● **DOCUMENT EXCERPT**:
'''

Abstract
Formation of microstructure defects at the phase boundaries in TRIP steels was investigated with the aid of microstructure analysis on a TRIP steel crystal, which was grown by the Bridgman technique. The microstructure studies comprised scanning electron microscopy (SEM), X-ray diffraction (XRD), electron backscatter diffraction (EBSD), transmission electron microscopy (TEM) and transmission electron microscopy with high resolution (HRTEM). Initial XRD measurements revealed that the crystals under study consist of austenite and ferrite with extremely strong preferred orientations. Subsequent XRD pole figure measurements and EBSD scans have shown that the orientation relationship between austenite and ferrite can be described by the Nishiyama-Wassermann model. For a detailed description of the microstructure of the Bridgman crystal, the orientation distribution of crystallites within the individual phases was investigated using the XRD reciprocal space mapping and the rocking curve measurements. These experiments have shown that the density of microstructure defects is much lower in ferrite than in austenite. The direct information about the defect structures at the phase boundaries between austenite and ferrite was obtained from the TEM micrographs, which revealed complicated micro-twin structures at the boundaries between the neighbouring phases. HRTEM discovered very narrow stripes of ferrite embedded in austenite that were regarded as a source of the microstructure defects in austenite.

'''

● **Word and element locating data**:

'''

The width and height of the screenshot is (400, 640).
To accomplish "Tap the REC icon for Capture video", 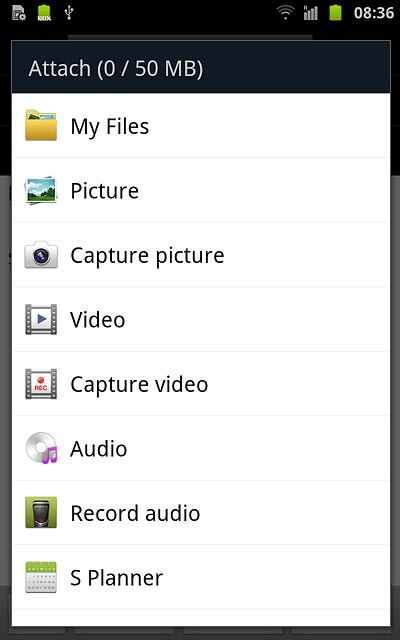I will (x=41, y=384).
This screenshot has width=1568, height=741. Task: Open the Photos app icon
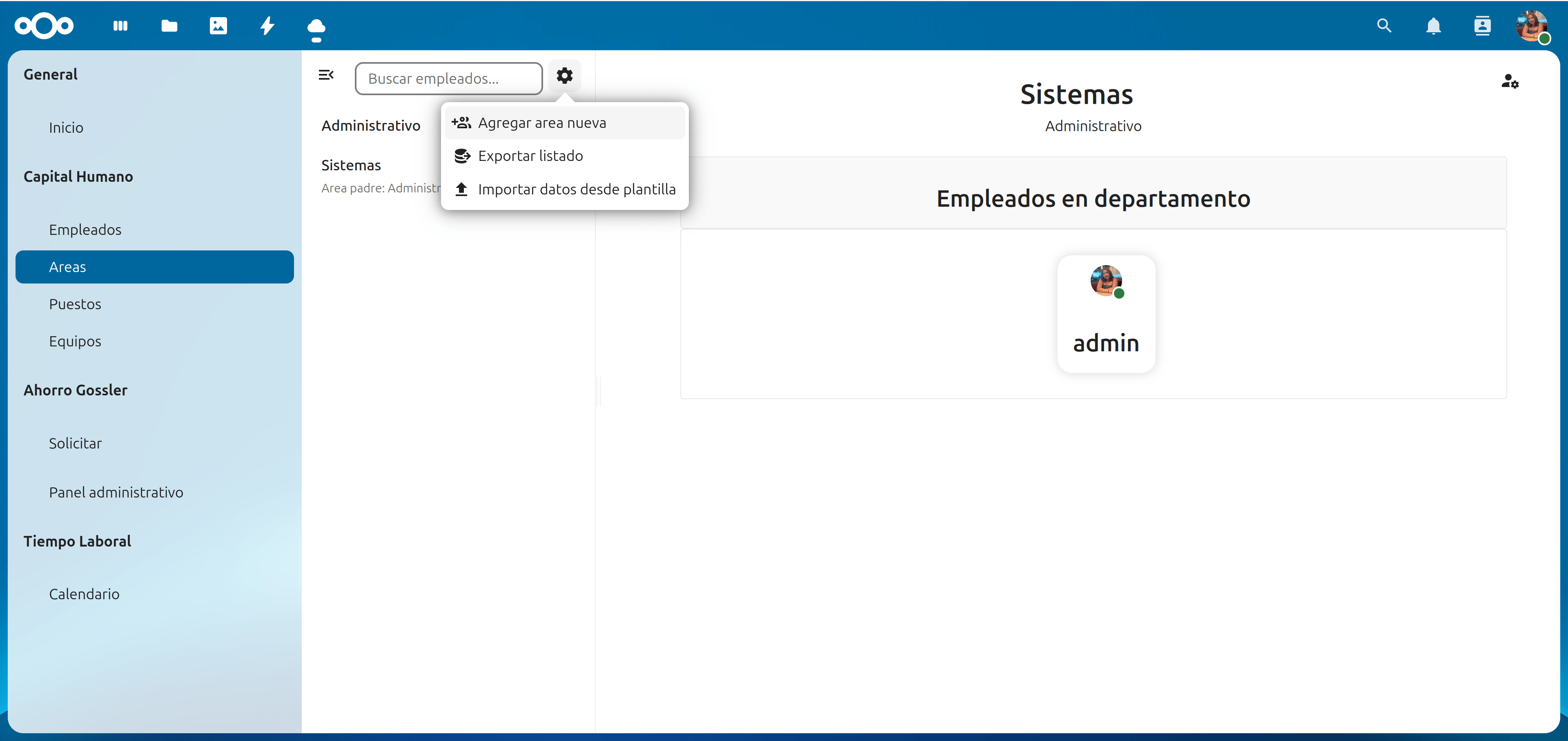[x=218, y=26]
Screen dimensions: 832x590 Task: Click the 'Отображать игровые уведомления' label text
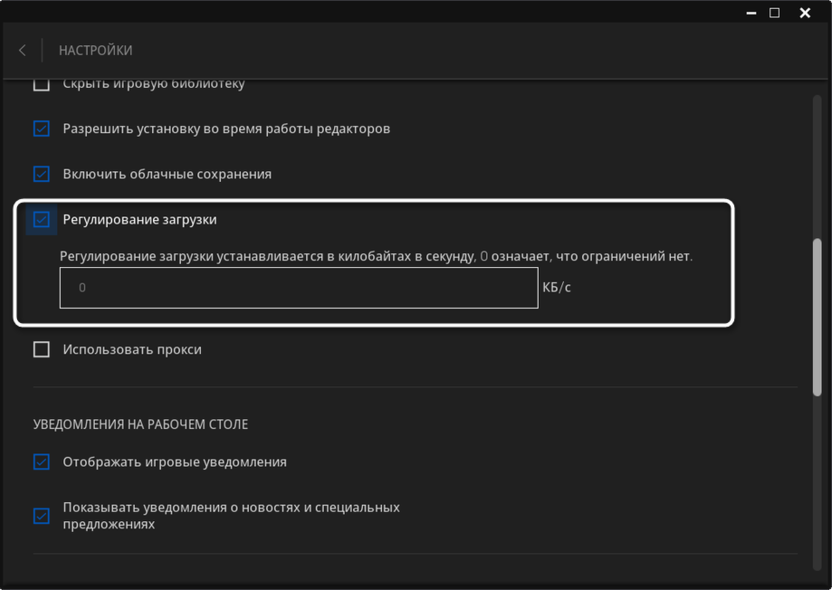point(175,462)
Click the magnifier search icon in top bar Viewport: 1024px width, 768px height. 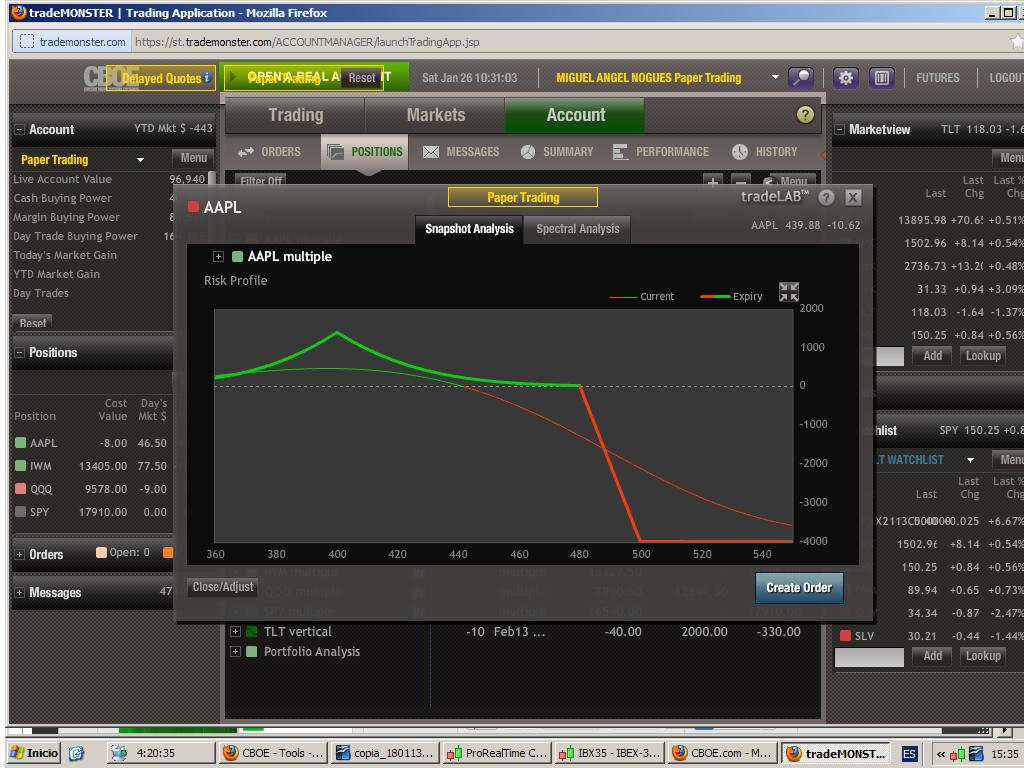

'''

● **INSTRUCTIONS**:
a) According to the TRIP steel abstract, which model describes the orientation relationship between austenite and ferrite?
b) Extend the abstract on TRIP steel microstructure beyond its final sentence.

● **OUTPUTS**:
a) The Nishiyama-Wassermann model.

b)
Highlights
The transformation induced plasticity (TRIP) plays an important role in the microstructure based design of modern steels with high yield strength, see, e.g., [1,2,3]
With the aid of the complete pole figures calculated from the electron backscatter diffraction (EBSD) measurements (Figs. 2 and 3), the mutual orientation of ferrite and austenite was assessed to correspond to the Nishiyama-Wassermann model [8, 9]
This orientation relationship is better visible in the pole figures that were calculated from the EBSD measurements than in the pole figures that were directly measured using X-ray diffraction (XRD)
Summary
The transformation induced plasticity (TRIP) plays an important role in the microstructure based design of modern steels with high yield strength, see, e.g., [1,2,3]. We describe the formation of microstructure defects at the phase boundaries in a TRIP steel crystal which was grown by a Bridgman technique. The principal crystallographic orientations of austenite and ferrite with respect to the sample surface were 〈33-1〉 and approximately 〈001〉, respectively, as obtained from the simulation of the pole figures for various crystal orientations.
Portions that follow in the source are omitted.